Norwegian director Roar Uthaug (The Wave) and his team of three editors create a number of tense action sequences and stunts, most of them supported with CGI. Gamers will recognize moments when Lara must cross over a raging river on a fallen tree or narrowly save herself from plummeting to her death with a climbing axe. Elsewhere, the filmmakers treat the audience like dullards when they replay expositional scenes from earlier in the film. Rather than assume the audience remembers, the editors show Lara remembering some obvious detail from two minutes earlier, or they use a sloppy montage to show Lara putting together a revelatory twist at the end (a lazy technique). Additionally, the opening shots where Richard Croft’s voiceover explains the sordid history of the MacGuffin seem superfluous when, ten minutes later, as Lara looks through her father’s notes, the same voiceover is used.
Despite some overbearing clichés in the plot and eye-rolling need for one-liners, the film makes excellent use of Vikander, giving her more to do than shoot arrows into armed goons and unlock ancient puzzles. For instance, the film avoids thrusting Lara into action hero mode before she can earn it. When she first takes the life of a random thug, it’s not just an anonymous death; the implications of her killing someone are shown on Vikander’s face. Along with her need to discover what her father was looking for, she carries an emotional significance that cannot be denied, despite later cornball lines like, “You messed with the wrong family!” Lara also takes a physical beating, so every punch or fall has a consequence as Vikander cries out in pain or sometimes finds herself simply overpowered—the accumulation of wear and tear echoes the increasing dirtiness of John McClane’s shirt in Die Hard. It’s a realistic character in an outlandish, cliffhanging adventure scenario, with all the trappings and downfalls such a description entails.

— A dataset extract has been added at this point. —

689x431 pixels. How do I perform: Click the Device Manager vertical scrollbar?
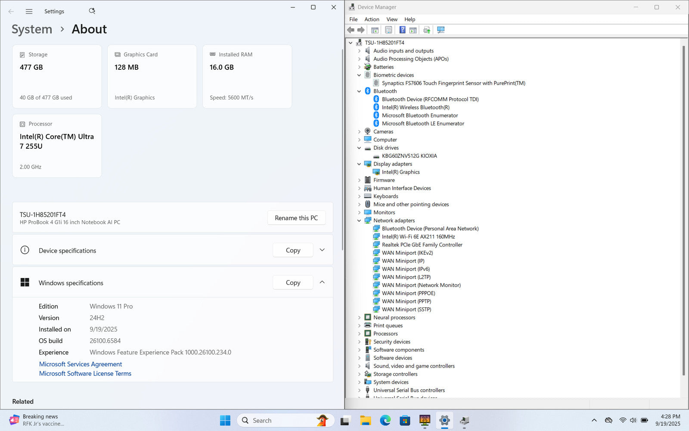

Perhaps it goes without saying, but this review’s talk of emotions and dramatics should be qualified by “for a video game movie.” It’s lowbrow fare, after all, and should be viewed as such. But far more than any entry in the Resident Evil franchise or more recently the 2016 Assassin’s Creed feature, the Square Enix Tomb Raider is a video game property that concentrates on creating a character first, a plot second. While the film may not live up to the 2013 game’s heights (two hours of popcorn-munching blockbuster escapism cannot hope to match the investment of a well-written, 10-15 hour game experience), it certainly improves upon the Jolie versions. It’s a long way from elevating based-on-a-video-game films, and it contains plenty of annoying traits (the editing distracts throughout), but Vikander makes a likable, cheerable female badass. The average moviegoer may dismiss the film, perhaps deservedly so, while fans of the video game will recognize it as a worthy effort to recreate the gaming experience for cinema.